Garner Correctional Institution
- Interactive map of Garner Correctional Institution
- Location: Newtown, Connecticut; 41°23′58″N 73°16′18″W﻿ / ﻿41.39944°N 73.27167°W;
- Status: Open
- Security class: Level 4 (High)
- Capacity: 593
- Opened: 1992
- Managed by: Connecticut, Department of Correction
- Warden: Jeanette Maldonado

= Garner Correctional Institution =

Prison in Newtown, Connecticut

Garner Correctional Institution is a high-security state prison for men in Newtown, Connecticut. It was built in 1992 and began housing inmates later that year. The facility holds both pre-trial defendants and sentenced offenders, and serves as the Department of Correction's dedicated mental health facility for adult male inmates requiring significant psychiatric treatment.

==History==
In the late 1980s, Connecticut faced significant prison overcrowding due to rising incarceration rates. To relieve pressure on existing facilities, such as Bridgeport and Cheshire, the Department of Correction launched an expansion program that included the construction of Garner Correctional Institution.

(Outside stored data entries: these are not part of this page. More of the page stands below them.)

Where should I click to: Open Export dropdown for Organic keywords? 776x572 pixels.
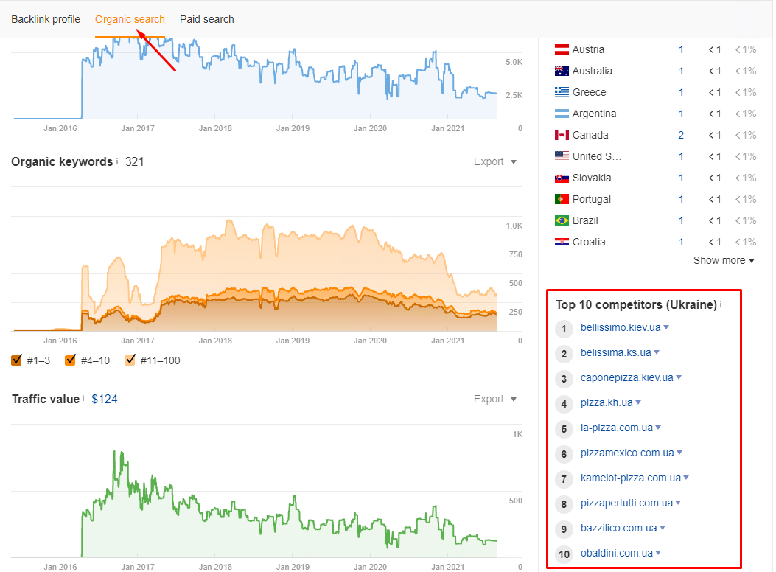click(x=495, y=161)
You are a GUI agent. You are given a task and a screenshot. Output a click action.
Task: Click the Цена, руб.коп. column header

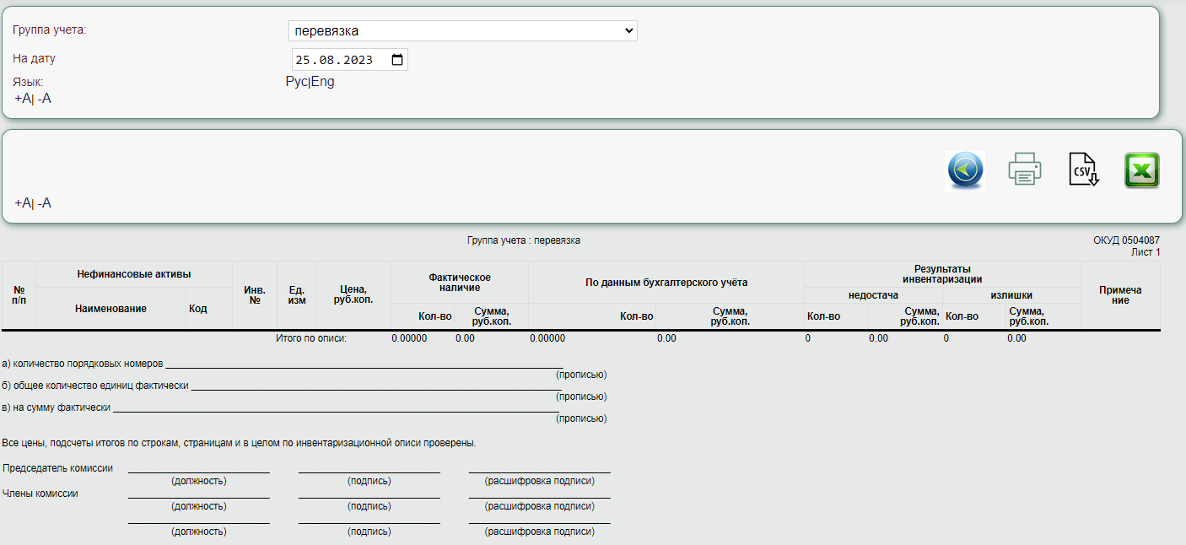[353, 295]
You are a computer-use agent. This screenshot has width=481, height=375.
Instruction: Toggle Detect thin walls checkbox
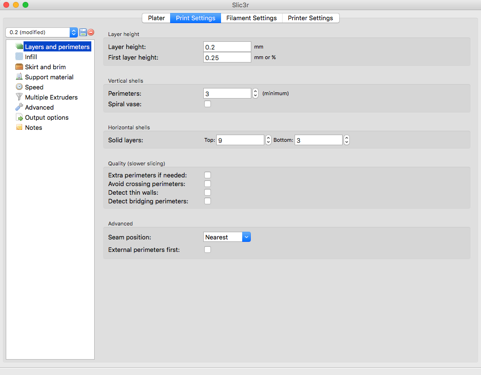pos(208,192)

The prison was established in 1992 on land that had previously belonged to the Fairfield Hills Hospital campus. It is named in honor of Ward A. Garner, who served as warden of the Wethersfield State Prison from 1911 to 1918.

==Incidents==
On March 25, 2018, inmate J’Allen Jones died following a confrontation with correctional officers at the facility. His death was ruled a homicide, and despite the state’s attempts to have the case dismissed, a wrongful-death lawsuit remains ongoing.

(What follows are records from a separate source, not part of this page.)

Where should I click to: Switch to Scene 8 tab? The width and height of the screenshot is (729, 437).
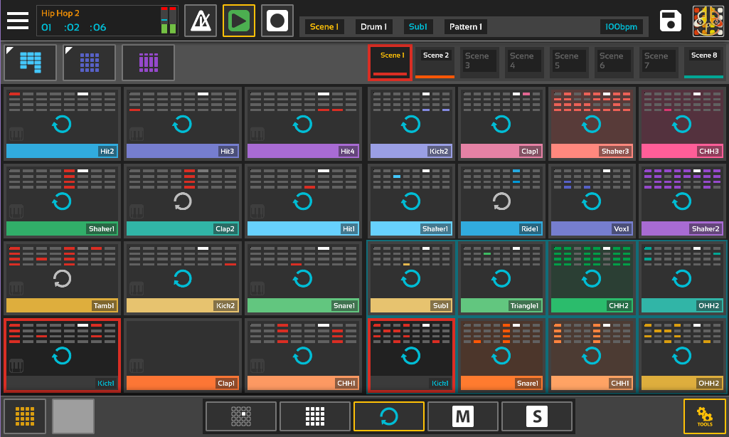tap(704, 63)
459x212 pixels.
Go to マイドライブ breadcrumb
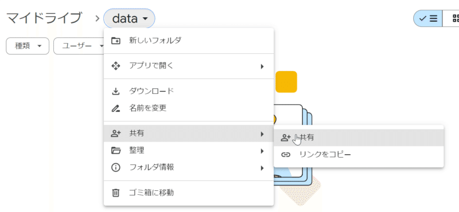tap(44, 18)
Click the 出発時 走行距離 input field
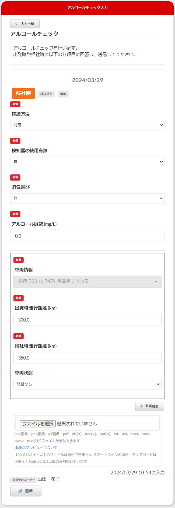 click(87, 320)
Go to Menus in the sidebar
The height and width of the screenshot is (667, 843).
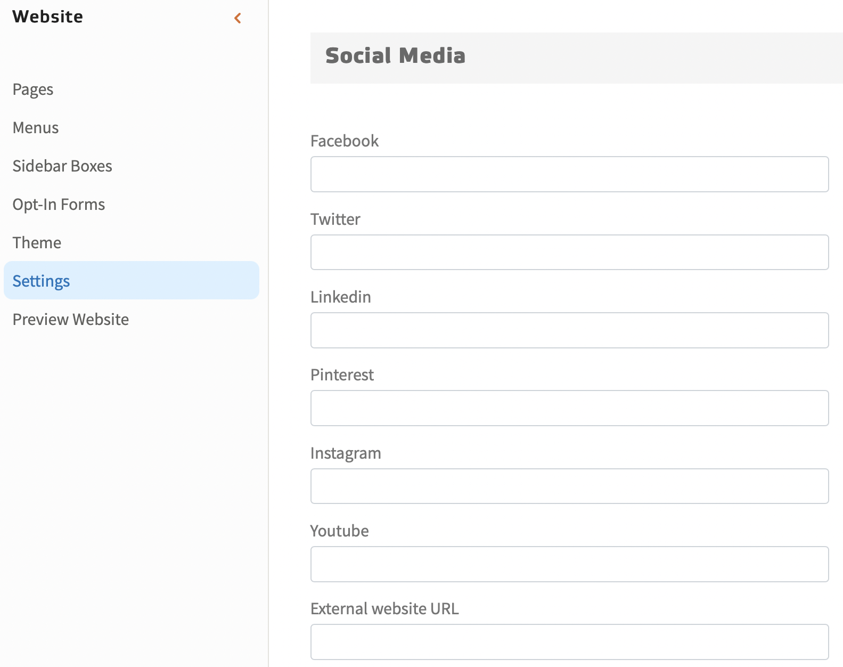(36, 128)
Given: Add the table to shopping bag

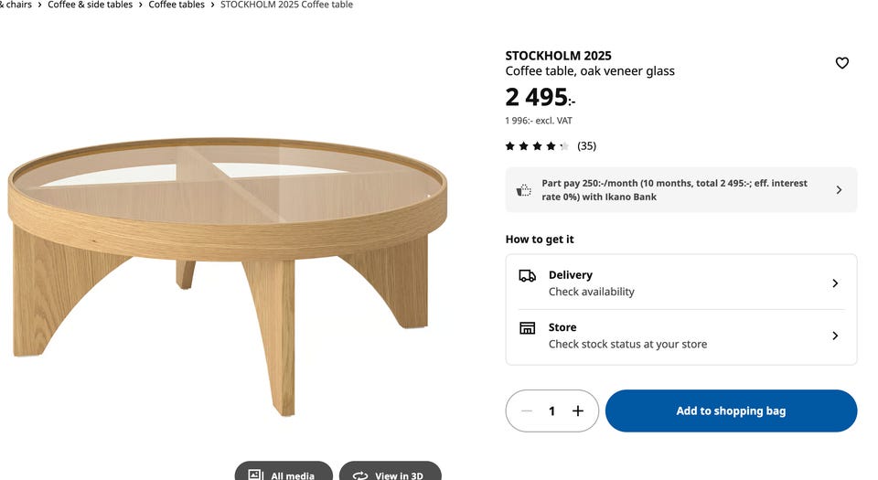Looking at the screenshot, I should (731, 411).
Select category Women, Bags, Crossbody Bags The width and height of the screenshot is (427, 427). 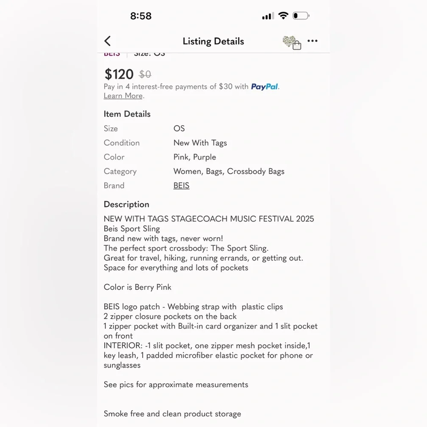[x=229, y=171]
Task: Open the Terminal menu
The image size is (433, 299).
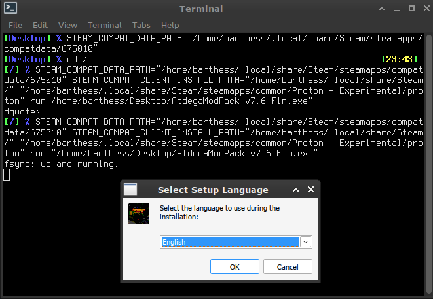Action: pos(105,25)
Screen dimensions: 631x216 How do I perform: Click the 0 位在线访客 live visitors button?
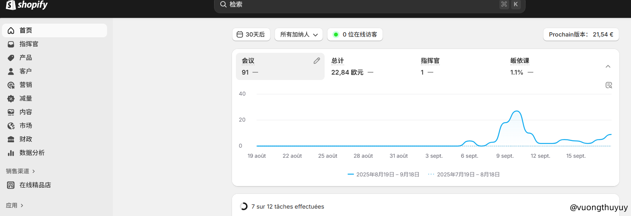click(355, 35)
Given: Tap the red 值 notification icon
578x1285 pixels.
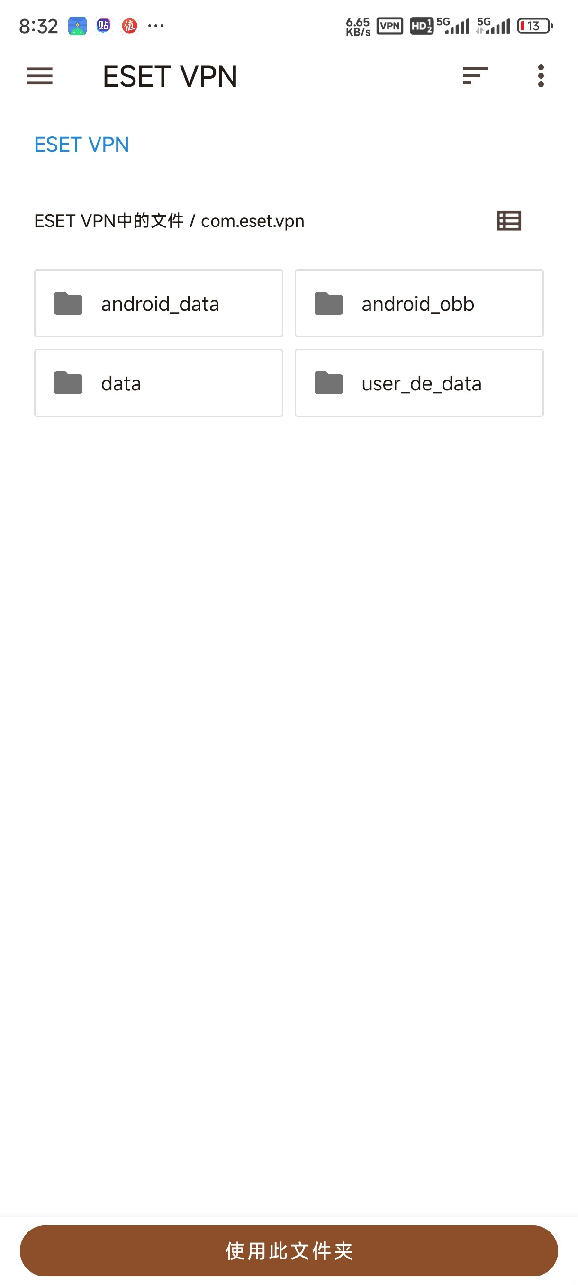Looking at the screenshot, I should click(130, 26).
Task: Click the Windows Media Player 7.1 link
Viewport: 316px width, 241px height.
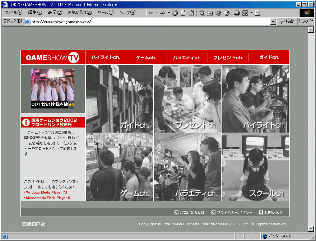Action: coord(46,193)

On May 25, 2019, correctional officer Christopher Byars stabbed inmate Justin Mustafa in the hand with a key during an altercation. Mustafa subsequently filed a federal civil rights lawsuit alleging excessive force. In October 2024, Mustafa was awarded monetary damages for the assault.

In August 2023, inmate Joe Baltas stabbed two officers using a sharpened toothbrush. Both officers were transported to a local hospital for treatment of their injuries and later released.

Between July and August 2024, Garner CI experienced three inmate deaths in less than a month, prompting investigations by the Department of Correction and state police.

==Notable inmates==
- Richard Crafts - convicted in 1989 of murdering his wife, Helle Crafts, in Newtown, in what became known as the “woodchipper murder.”
- Geoffrey Kent Ferguson - former landlord convicted in 1998 of the 1995 murders of five men in Redding over a bounced rent check, committed suicide at Garner in 2003.
- Philip Giordano - former mayor of Waterbury, convicted in 2003 of sexually abusing two young girls while in office.
- Michael Skakel - nephew of Ethel Kennedy, convicted in 2002 of the 1975 murder of his Greenwich neighbor Martha Moxley.
- Tyree L. Smith - sentenced in 2013 for killing and cannibalizing Angel Gonzalez in Bridgeport, earning him the moniker “Connecticut Cannibal.”